Hit the mother lode of Maine  lore at Center for Maine History (489 Congress St., 207/774-1822, www.mainehistory.org , 10 a.m.–5 p.m. Mon.–Sat.; noon–5 p.m. Sun., $5 adults, $4 seniors and students, $2 children), which illustrates (often with real innovation) the state’s past through collections, exhibits, and lectures.
Particularly riveting are the exhibits pertaining to the shelling that Portland received at the hands of the British during the Revolutionary War, when the port, then known as Falmouth, was literally burned to the ground in October 1775. The British captain offered mercy if the townspeople would swear allegiance to King George. No oath came, and the city was destroyed-only to be rebuilt over the next two decades through the hardwork of its populace and rechristened Portland.
Next door, the Longfellow House (487 Congress St., 207/774-1822, www.mainehistory.org , tours on the hour, 10:30 a.m.–4 p.m. Mon.–Sat., noon–4 p.m. Sun. May–Oct.; open Dec. for holiday tours; call for hours) was built in 1786, and achieved fame as the childhood home of poet Henry Wadsworth Longfellow. The home has been restored to the time of the early 1800s, around the time when Longfellow lived there. Tours take in the life of the poet-a Renaissance man of his time—as well as other members of the Longfellow family, such as Revolutionary war general Peleg Wadsworth.

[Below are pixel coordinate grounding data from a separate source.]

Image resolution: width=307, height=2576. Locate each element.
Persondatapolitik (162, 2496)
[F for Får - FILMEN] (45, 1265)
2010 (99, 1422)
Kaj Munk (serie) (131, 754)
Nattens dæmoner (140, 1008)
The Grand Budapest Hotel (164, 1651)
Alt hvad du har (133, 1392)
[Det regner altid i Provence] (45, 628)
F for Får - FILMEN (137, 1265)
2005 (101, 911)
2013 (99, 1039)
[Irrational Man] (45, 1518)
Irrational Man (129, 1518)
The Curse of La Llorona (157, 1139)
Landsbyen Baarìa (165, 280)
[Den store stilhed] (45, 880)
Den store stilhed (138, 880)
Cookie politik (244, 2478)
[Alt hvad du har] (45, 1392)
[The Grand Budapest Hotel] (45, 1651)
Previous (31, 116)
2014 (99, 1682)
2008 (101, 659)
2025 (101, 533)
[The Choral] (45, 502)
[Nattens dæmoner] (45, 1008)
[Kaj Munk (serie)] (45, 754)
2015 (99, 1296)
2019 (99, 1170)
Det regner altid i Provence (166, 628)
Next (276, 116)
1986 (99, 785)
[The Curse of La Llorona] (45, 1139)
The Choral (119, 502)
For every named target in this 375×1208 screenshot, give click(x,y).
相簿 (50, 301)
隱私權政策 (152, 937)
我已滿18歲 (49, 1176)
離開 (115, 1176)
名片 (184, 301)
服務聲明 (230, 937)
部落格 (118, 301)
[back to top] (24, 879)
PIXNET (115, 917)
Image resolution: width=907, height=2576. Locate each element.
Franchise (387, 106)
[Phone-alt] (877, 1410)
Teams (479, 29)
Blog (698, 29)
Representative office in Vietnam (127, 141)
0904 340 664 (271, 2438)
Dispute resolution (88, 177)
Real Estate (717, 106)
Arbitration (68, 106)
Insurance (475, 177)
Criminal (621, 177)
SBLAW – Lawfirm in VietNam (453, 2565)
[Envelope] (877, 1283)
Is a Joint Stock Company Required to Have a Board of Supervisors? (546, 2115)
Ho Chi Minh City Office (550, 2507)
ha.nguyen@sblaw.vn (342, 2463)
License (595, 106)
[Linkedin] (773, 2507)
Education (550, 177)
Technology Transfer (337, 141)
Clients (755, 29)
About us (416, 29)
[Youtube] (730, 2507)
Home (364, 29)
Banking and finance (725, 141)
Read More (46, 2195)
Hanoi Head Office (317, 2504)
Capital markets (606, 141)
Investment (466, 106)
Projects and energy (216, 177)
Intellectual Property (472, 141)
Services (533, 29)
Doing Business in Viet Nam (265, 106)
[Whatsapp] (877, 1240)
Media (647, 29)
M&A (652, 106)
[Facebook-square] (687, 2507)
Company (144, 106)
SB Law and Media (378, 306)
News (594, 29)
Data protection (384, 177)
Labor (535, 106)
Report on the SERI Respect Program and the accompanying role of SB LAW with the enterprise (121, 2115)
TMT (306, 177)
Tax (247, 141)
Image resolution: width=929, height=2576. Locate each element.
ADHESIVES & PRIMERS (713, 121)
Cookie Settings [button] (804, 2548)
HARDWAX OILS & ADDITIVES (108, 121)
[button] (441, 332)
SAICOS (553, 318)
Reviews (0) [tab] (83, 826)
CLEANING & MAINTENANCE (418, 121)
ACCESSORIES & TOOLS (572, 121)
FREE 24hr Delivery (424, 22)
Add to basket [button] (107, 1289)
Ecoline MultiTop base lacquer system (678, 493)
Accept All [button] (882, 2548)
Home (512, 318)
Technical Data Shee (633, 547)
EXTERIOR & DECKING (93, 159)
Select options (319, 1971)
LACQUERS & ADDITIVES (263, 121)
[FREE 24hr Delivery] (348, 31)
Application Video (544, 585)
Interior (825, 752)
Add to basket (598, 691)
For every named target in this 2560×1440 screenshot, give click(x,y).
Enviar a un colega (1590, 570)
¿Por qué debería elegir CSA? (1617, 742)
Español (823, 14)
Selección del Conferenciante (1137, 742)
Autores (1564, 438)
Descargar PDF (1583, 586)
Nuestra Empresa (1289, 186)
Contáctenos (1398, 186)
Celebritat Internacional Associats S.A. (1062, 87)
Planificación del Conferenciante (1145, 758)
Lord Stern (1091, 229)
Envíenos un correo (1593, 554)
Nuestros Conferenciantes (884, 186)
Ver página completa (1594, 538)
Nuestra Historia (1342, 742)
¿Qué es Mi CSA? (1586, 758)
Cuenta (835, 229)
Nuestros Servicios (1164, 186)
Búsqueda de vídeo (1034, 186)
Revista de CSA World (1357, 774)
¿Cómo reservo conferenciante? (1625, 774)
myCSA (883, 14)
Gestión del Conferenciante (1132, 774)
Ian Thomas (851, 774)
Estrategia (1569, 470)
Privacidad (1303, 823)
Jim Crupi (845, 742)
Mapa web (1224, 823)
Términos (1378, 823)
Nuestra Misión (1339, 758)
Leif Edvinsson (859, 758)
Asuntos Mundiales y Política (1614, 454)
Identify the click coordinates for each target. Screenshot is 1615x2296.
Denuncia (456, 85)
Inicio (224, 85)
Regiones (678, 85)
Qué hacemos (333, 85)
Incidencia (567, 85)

Built in 1807, Munjoy Hill’s Portland Observatory (138 Congress St., 207/774-5561, www.portlandlandmarks.org , tours 10 a.m.–4:30 p.m. daily late May–mid-Oct.; sunset tours Thu. 5 p.m.–8 p.m. late July–early Sept., $7 adults, $4 children 6–16, free children under 6) has heart-stopping views of Portland , Casco Bay, and beyond.
Fans of Italianate architecture (or anyone who likes a pretty building, for that matter) should be sure to swing by the Victoria Mansion (109 Danforth St., 207/772-4841, www.victoriamansion.org , tours 10 a.m.–4 p.m. Mon.–Sat., 1–5 p.m. Sun. May–Oct.; 11 a.m.–5 p.m. Tue.–Sun. late Nov.–early Jan., $15 adults, $13.50 seniors, $5 students 6–17, free children under 6, $35 family), considered a paragon of the style.
Built by a hotel magnate between 1858 and 1860, the mansion is quite simply the greatest surviving example of pre–Civil War architecture in the country. Ahead of its time, it employed central heating, running water, and gas lighting in an era when they were virtually unknown luxuries.
These days, the house is particularly impressive at Christmastime, when it is decorated from baseboards to ceilings with ornaments and wreaths.